::: DATA FOR ANALYSIS

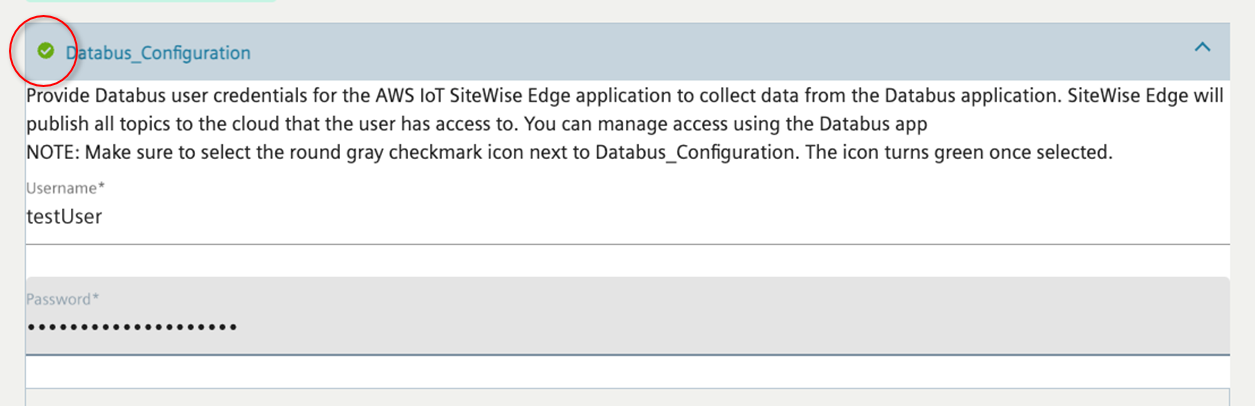Click the NOTE line about gray checkmark icon
The height and width of the screenshot is (406, 1255).
(568, 154)
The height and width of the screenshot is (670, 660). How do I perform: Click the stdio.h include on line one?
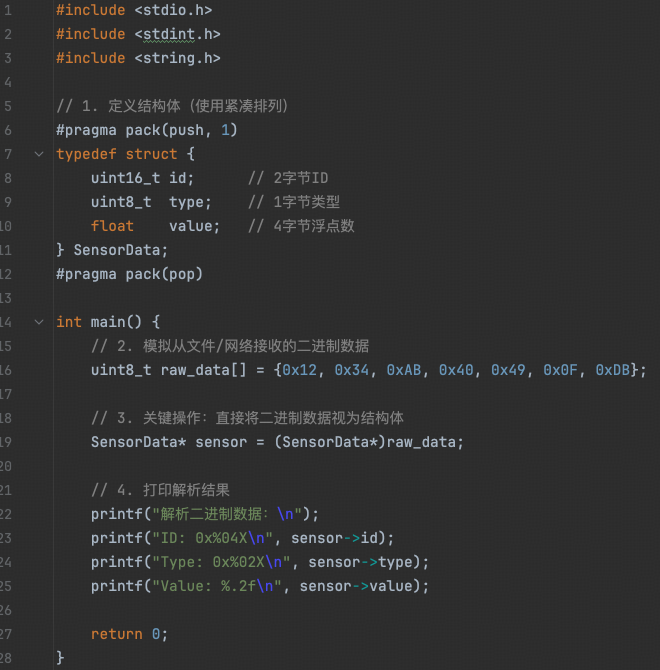click(x=173, y=10)
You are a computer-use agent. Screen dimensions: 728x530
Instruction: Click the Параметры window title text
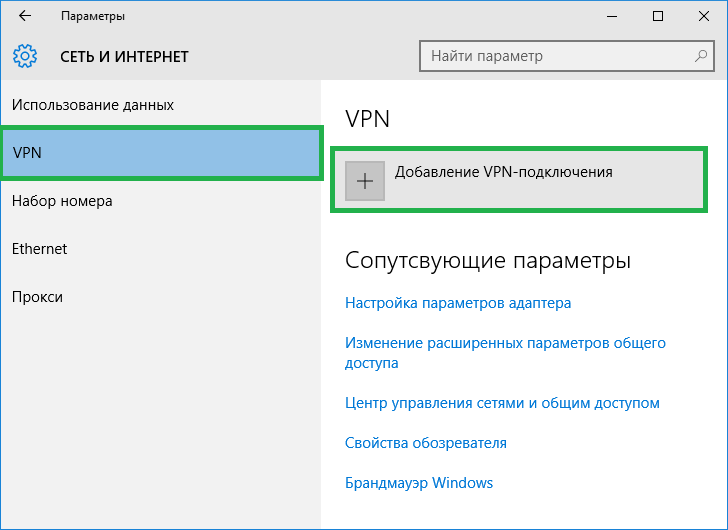tap(93, 17)
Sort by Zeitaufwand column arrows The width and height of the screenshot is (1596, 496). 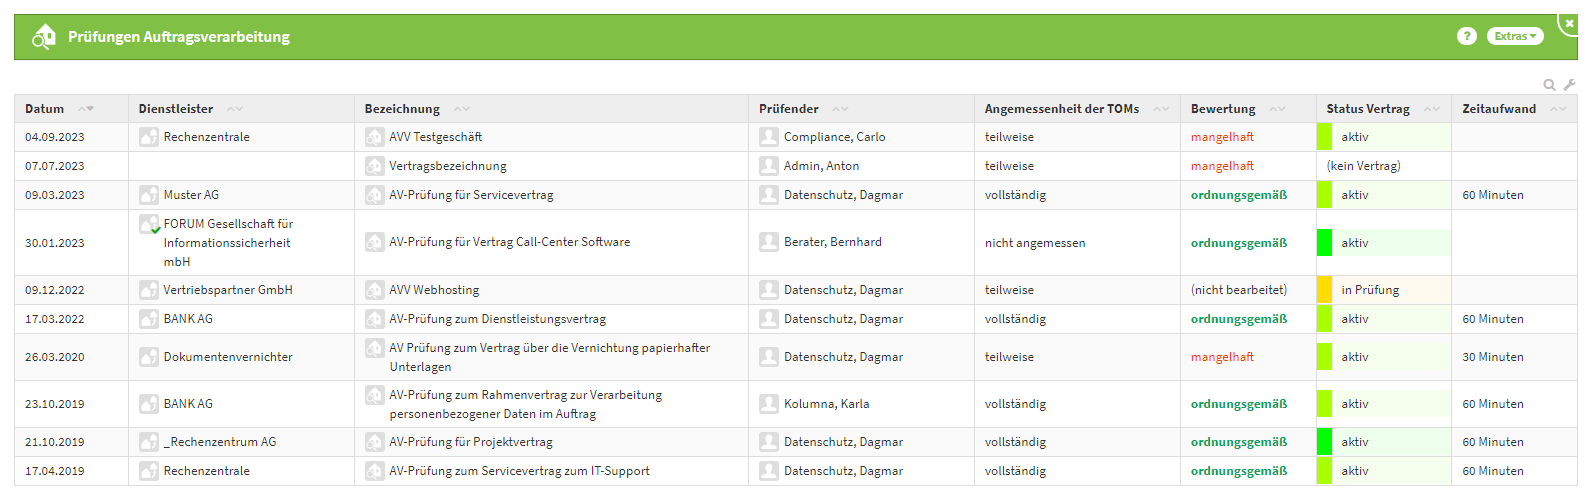(1557, 109)
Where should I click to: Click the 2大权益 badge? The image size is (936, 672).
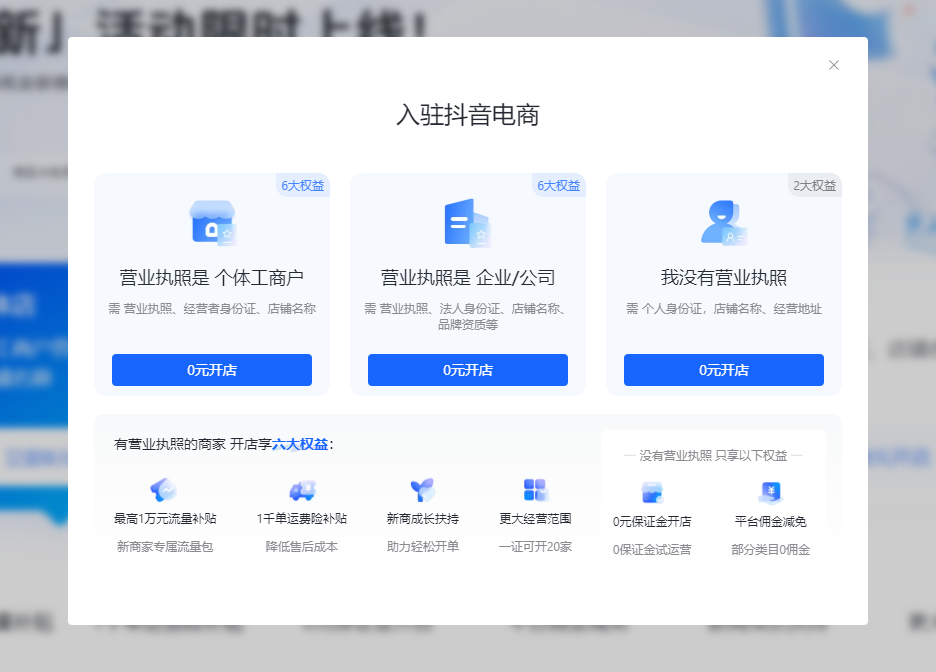pos(814,185)
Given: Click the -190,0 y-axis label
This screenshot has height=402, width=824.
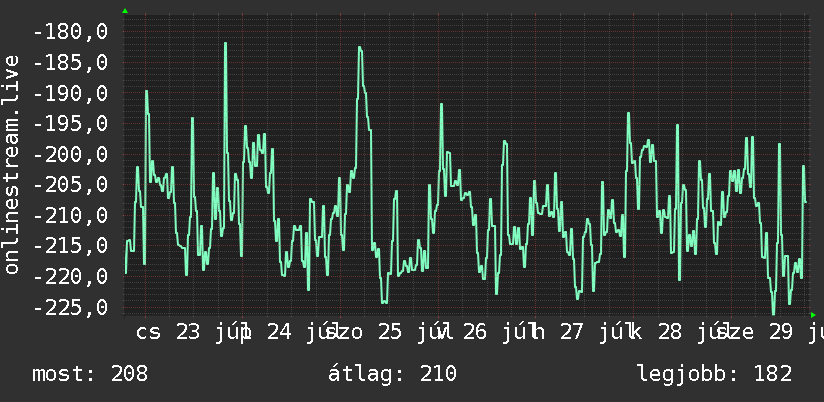Looking at the screenshot, I should point(70,94).
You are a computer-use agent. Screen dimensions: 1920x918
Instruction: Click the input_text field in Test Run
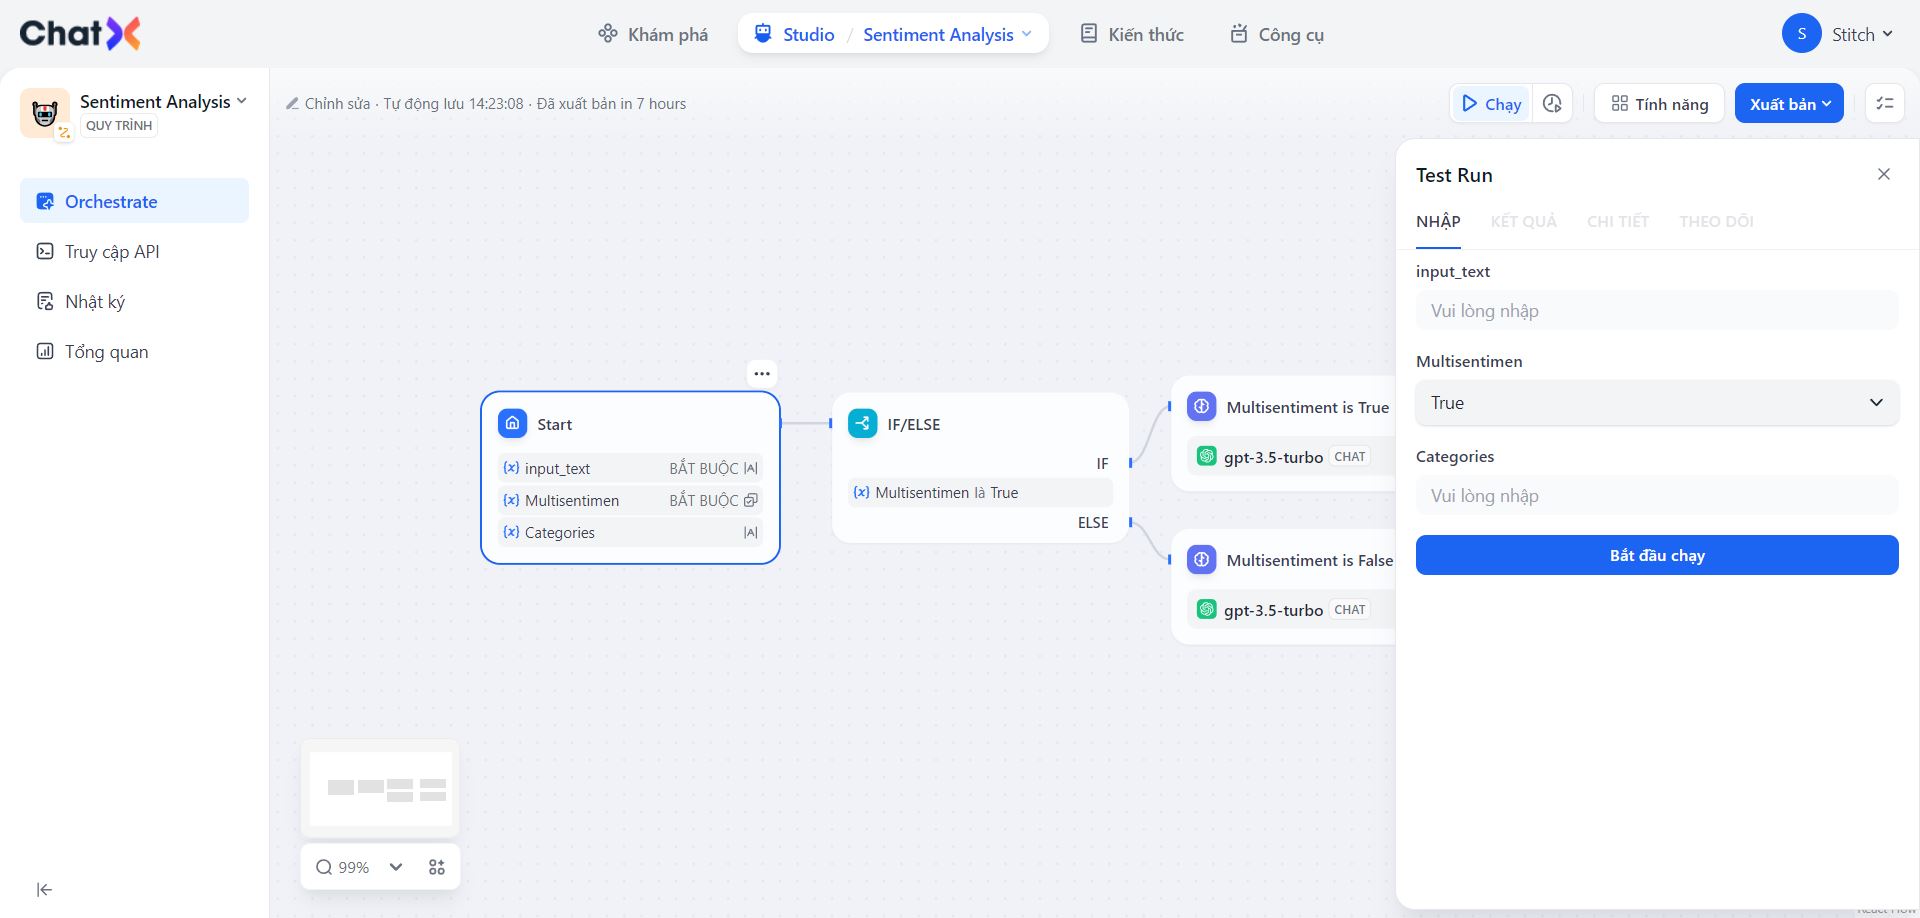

::::::

TASK GOAL:
Using the material above, return each line in which the word "computer" occurs.

WRITTEN ANSWER:
You are a computer-use agent. Screen dimensions: 728x530
You are a computer-use agent. Screen dimensions: 1920x918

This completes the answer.